My husband didn’t see the kids much during the week before the pandemic. I think that was typical for a lot of people if you work in city of London and commute in and if you’re kids are young. I stayed at home as I knew 2 people doing this wasn’t possible without a nanny or grandparent. Nurseries weren’t open long enough.

Andywarholswig · 22/07/2024 12:44

It’s really hard op - mine are young teens now but when they were babies I was in the office in central London 5 days a week. I got up at 6am, was out the door to nursery at 7.10 for a 7.30am drop off (that I negotiated with the nursery as they didn’t open until 8am before I asked) into the office for 9am (if all went well) and then my husband did the pickup at 6pm and I left on the dot of 5pm to be home to see them before bed. I was exhausted most of the time and the juggle was insane but it was just what was required if I wanted to maintain my career.

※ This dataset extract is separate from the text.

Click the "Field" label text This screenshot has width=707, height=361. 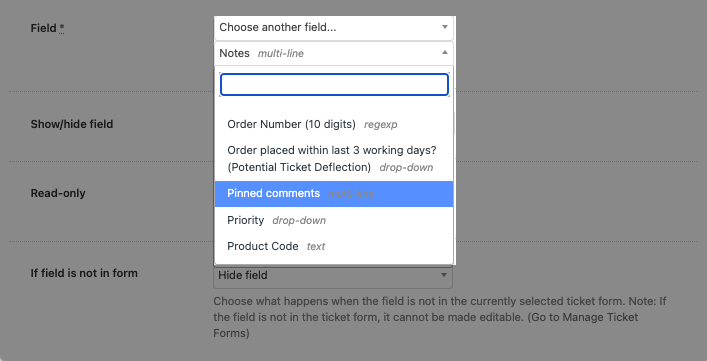pos(44,28)
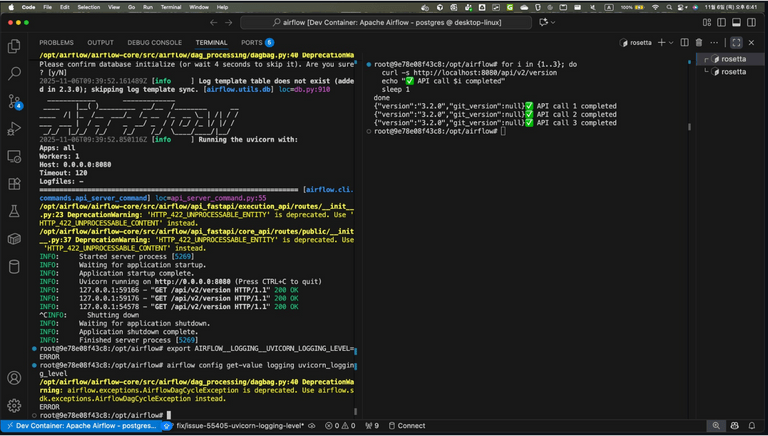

Was it worth it? For me yes, I’ve been promoted twice, I have an interesting job that I now (ironically) wfh 5 days a week most of the time, so I see the kids before and after school and supervise in the holidays, my work now is really flexible and I have agency over my hours as I work globally so it can be pretty unsociable. It’s all a phase and imo it’s worth taking the long view.

Helar · 22/07/2024 13:06

Everyone in my family and social circle - either the husband or the wife went part-time after kids.

I took the first 2 years off for each child, so 4 years total, then went back part time, 1 or 2 days a week.

If you absolutely have to both work full time to make ends meet, and I totally realise some people do, well that’s what you’ve got to do.

But it is difficult and exhausting and not ideal for either parents or children. If you can afford it then I’d encourage you to take a break and/or go part time. Your children are only little once and you have lots of years left to work when they are older.

dbeuowlxb173939 · 22/07/2024 15:11

I worked part time when mine were younger. I went back up to full time about 18m ago when my youngest was 7. My work are luckily very flexible and I decide when I'm WFH and in the office, there's no set amount I need to be physically on site.

It would really frustrate me if I was forced to go in and just sit on teams calls, I think it's madness and I don't know what companies are gaining from it.

Can you put in a flexible working request to only have to do one day on site? They would have to find a really strong reason to say no which doesn't sound like they could.

The other option could be compressed hours for you too so you do 2 shorter days in the office and 2 longer ones at home?

Fivebyfive2 · 22/07/2024 15:29

LameBorzoi · 21/07/2024 23:30

Part time, for both parents.

This idea of two parents working full time hours with young kids is insane, unless you have a grandparent picking up the load, or a housekeeper or the like. Yeah, some people make it work, but I really think we should stop expecting it.

I agree to be honest. I know people who make it work and absolutely hats off to them. Some do it because they want to to and more power to them, but far too many do it out of necessity and I do think it's unfair that it's just expected now.

Also the fact that it means more kids than ever are in nursery from younger and younger ages, for more hours than an adults working day and nobody seems able (parents) or willing (government) to actually pay for it?!

AvrielFinch · 22/07/2024 15:33

We did it because we had to. Otherwise we couldn't pay the bills and have a house. It does get better.